▸ **Consigne**
Recopiez mot pour mot le passage de l'extrait sur la version live de Pokémon qui commence par "Des cartes dans" et se poursuit jusqu'à "toute apparence invraisemblable.".

▸ **Extrait du texte**
------------------------------------

C’est avec le générique de la première saison de l’animé Pokémon en tête que j’écris ces premières lignes pour me pencher sur la curiosité qu’est cette tentative de transposer un univers mignon et coloré dans un buddy movie live plus désillusionné. Et pas n’importe quel univers puisque le phénomène Pokémon, comme pour la musique de Queen, la saga Star Wars, Dragon Ball ou moult héros de comics, il est inscrit dans notre culture populaire que l’on soit fan, qu’on ait grandit avec ou pas.


Des cartes dans les cours de récrés pour les plus jeunes en passant par la sortie cinéma du tout premier film ou encore le dessin animé diffusé sur TFOU, il est au phénomène culturel du début des années 2000 ce qu’a été La Reine des Neiges à partir de 2013, à défaut d’aimer (et dieu sait qu’il y a un paquet de rageux dans les deux cas pour piquer une crise que ça soit sur les nouvelles générations de Pokémon ou le classique Disney) c’est impossible de ne pas en avoir entendu parler. Et ayant grandit jusqu’à la quatrième génération avant de passer à autre chose, c’est avec des gros yeux de hiboux sortant des globes oculaires que j’ai penché le regard sur cette version live en toute apparence invraisemblable.

------------------------------------

(Entrées de données enregistrées)
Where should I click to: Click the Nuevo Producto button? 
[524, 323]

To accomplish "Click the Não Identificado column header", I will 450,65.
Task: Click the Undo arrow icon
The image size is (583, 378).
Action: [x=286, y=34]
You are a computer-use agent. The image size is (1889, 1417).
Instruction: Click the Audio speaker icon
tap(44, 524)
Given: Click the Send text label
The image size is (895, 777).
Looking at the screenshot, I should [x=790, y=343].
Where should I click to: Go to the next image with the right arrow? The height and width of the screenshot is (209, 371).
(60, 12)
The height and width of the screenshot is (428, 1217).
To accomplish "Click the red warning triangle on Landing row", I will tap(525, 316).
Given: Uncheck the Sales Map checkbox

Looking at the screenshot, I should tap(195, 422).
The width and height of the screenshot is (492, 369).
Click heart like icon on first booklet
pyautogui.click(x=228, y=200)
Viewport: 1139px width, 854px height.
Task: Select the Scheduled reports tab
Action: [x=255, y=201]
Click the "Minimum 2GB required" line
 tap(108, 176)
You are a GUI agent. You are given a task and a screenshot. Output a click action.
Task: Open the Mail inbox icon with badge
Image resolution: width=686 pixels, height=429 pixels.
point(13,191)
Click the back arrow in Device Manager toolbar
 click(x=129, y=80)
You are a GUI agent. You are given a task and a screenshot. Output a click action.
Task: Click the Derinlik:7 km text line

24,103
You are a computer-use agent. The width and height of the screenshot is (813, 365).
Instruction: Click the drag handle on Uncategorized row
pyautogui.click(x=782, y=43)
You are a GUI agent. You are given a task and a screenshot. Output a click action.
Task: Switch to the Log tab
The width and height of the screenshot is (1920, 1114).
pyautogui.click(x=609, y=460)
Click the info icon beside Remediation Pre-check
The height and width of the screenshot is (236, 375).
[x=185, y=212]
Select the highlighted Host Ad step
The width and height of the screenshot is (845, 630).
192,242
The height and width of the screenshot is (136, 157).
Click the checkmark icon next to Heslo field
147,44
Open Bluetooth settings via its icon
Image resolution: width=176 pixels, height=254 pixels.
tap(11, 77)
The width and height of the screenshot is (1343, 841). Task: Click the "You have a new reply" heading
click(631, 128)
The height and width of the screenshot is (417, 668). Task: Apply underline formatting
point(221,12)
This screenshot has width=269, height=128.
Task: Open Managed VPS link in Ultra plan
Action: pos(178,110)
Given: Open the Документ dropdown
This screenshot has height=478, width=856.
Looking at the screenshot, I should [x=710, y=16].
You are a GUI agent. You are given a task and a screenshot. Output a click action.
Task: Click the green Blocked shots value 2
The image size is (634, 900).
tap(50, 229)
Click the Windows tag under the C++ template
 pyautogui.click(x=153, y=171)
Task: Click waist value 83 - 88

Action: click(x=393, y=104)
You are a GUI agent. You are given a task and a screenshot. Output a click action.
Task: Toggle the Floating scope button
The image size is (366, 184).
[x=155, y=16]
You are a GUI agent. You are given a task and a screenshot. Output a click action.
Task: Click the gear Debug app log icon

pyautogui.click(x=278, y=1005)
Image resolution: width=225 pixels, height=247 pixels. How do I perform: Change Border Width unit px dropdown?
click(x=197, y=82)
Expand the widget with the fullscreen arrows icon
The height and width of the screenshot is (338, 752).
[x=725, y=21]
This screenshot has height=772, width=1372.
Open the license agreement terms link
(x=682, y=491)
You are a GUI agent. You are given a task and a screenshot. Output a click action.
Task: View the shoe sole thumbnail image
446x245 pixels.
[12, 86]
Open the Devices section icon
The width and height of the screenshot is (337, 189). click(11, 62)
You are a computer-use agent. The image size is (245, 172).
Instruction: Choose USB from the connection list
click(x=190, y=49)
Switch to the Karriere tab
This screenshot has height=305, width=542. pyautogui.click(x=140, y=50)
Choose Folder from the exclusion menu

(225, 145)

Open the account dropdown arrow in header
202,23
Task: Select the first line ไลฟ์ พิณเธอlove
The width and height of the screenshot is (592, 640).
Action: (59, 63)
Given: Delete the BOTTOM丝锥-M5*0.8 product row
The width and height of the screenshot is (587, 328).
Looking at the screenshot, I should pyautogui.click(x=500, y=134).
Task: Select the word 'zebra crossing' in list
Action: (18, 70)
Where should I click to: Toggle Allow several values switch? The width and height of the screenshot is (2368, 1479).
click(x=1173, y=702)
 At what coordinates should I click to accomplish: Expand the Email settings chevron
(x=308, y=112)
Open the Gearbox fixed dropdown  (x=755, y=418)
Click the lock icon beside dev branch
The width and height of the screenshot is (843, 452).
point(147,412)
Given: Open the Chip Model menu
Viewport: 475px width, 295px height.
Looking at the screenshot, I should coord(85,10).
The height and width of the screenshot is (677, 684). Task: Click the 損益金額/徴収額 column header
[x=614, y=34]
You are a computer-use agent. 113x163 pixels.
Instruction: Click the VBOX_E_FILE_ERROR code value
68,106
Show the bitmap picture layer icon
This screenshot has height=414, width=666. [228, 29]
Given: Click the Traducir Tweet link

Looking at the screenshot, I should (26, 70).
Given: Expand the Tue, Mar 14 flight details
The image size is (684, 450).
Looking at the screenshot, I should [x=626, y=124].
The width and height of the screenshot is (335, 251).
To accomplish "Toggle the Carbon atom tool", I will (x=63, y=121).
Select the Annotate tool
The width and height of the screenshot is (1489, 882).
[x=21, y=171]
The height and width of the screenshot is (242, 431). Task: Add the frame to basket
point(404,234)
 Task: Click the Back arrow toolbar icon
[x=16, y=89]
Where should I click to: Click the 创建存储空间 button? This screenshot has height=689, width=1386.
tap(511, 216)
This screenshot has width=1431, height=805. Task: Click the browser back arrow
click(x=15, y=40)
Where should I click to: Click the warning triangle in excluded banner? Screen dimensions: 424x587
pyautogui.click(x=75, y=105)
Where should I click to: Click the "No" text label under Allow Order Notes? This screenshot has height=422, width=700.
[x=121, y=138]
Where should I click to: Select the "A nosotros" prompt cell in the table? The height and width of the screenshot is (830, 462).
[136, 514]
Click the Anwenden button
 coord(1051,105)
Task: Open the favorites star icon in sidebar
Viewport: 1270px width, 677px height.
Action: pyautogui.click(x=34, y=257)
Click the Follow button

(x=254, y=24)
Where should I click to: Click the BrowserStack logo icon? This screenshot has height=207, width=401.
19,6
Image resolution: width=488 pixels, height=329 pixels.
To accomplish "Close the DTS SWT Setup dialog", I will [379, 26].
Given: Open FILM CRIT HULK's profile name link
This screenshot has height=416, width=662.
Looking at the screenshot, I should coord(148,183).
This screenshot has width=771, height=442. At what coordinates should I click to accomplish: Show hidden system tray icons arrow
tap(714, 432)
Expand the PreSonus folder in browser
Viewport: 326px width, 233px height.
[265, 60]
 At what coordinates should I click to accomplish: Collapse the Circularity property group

------------------------------------

▸ **Bonne réponse**
Des cartes dans les cours de récrés pour les plus jeunes en passant par la sortie cinéma du tout premier film ou encore le dessin animé diffusé sur TFOU, il est au phénomène culturel du début des années 2000 ce qu’a été La Reine des Neiges à partir de 2013, à défaut d’aimer (et dieu sait qu’il y a un paquet de rageux dans les deux cas pour piquer une crise que ça soit sur les nouvelles générations de Pokémon ou le classique Disney) c’est impossible de ne pas en avoir entendu parler. Et ayant grandit jusqu’à la quatrième génération avant de passer à autre chose, c’est avec des gros yeux de hiboux sortant des globes oculaires que j’ai penché le regard sur cette version live en toute apparence invraisemblable.